So? Who cares? What has that got to do with anything?
You seem to misunderstand my position. I am not "anti-evolution." I am pro-total Biblical inerrancy. I reject evolution because it contradicts the Biblical account, not because "G-d couldn't have done it that way."
Since you are such a fan of "science," I hope you reject transubstantiation, resurrection of the dead, the virgin birth and other such unscientific fairy tales.
And I stand by what I comment. Catholics have run looked down their noses at creationists while loudly proclaiming their belief in transubstantiation because "that's what it says!" Whatever-his-name-is (the scientific atheist) called you on it when he pierced a consecrated host with a nail. While I reject his atheism I certainly admire his consistency--something you wouldn't know anything about.
Pinging your good buddy vladimir998 for when he gets back (he's no wideawake, but I don't think he's as big a fan of Charles Darwin as you are).
So what? Really?
Let's review.
Markbsnr said evolution is scientific fact and presented as evidence the plant experiment. You replied:
So you're saying that the fact that people got plants to evolve in a lab is scientific proof that everything in the universe evolved without any Divine "interference?"Believing in evolution does not mean everything in the universe evolved without any Divine "interference?"

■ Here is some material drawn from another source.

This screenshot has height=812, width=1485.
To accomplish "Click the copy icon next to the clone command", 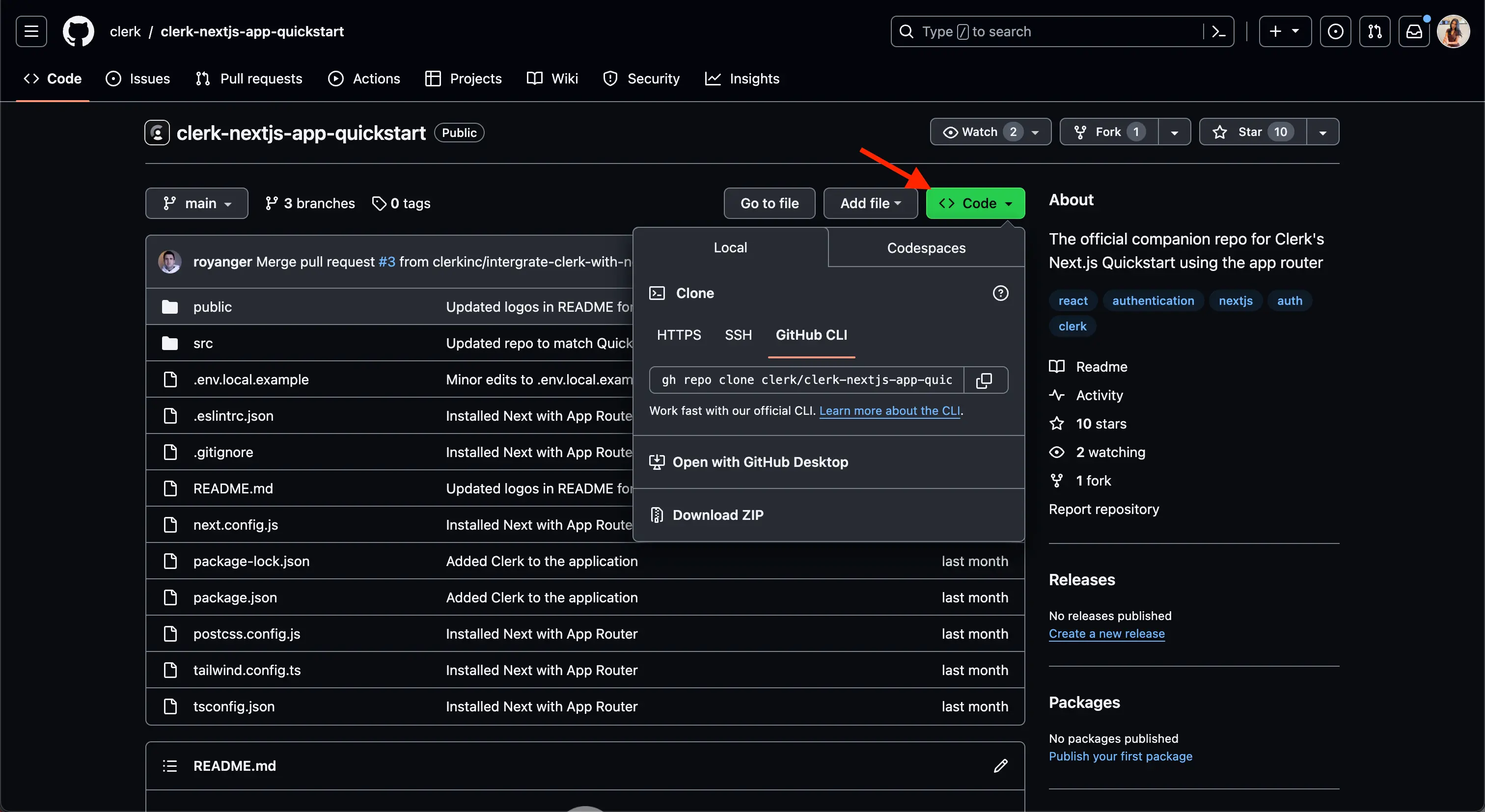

Your question assumed a false dichotomy and I pointed it out. That's what.
Since you are such a fan of "science," I hope you reject transubstantiation, resurrection of the dead, the virgin birth and other such unscientific fairy tales.
Why? There's no inherent contradiction between science and any of those things, evolution included.
ZC,
You wrote:
“Pinging your good buddy vladimir998 for when he gets back (he’s no wideawake, but I don’t think he’s as big a fan of Charles Darwin as you are).”

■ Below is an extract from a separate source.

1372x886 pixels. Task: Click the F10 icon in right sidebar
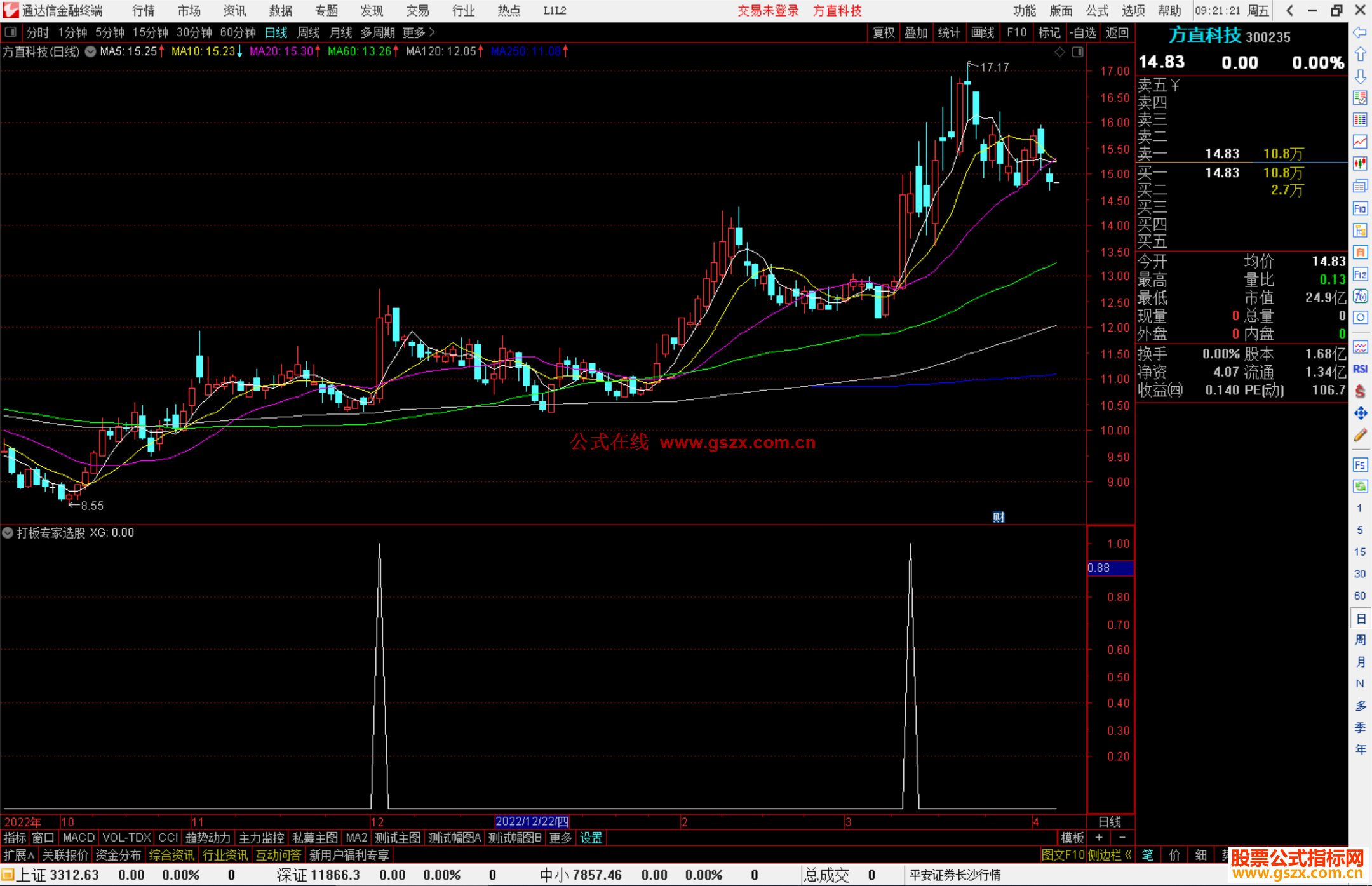click(1360, 208)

ZC, I’m not a wideawake, but I’m not sure what you think that means. As I have gotten older, and studied more, I came to hold an increasingly more literal view of Genesis 1-11. That doesn’t mean that Petronski and I must be cast as enemies of one another. Not at all. I learned a long time ago, that this issue must - eventually - be definitively defined by the Church before the issue will be commonly understood by Catholics. I might politely argue with Petronski on the issue, but I never go looking for such an argument. Until the issue is definitively defined we’re simply at a full stop.
I have a friend, a convert to the Catholic faith, who takes Genesis 1-11 literally as I do. He is, however, making the mistake of saying that the Church defined the issue when I know it hasn’t. He is in a leadership position in a local parish (no, he’s not an ordained man) and may eventually turn people off with his insistance on this issue. It’s a pity all around.
That's an amazingly meaningless statement, since I am not a fan of Charles Darwin, not even a small one.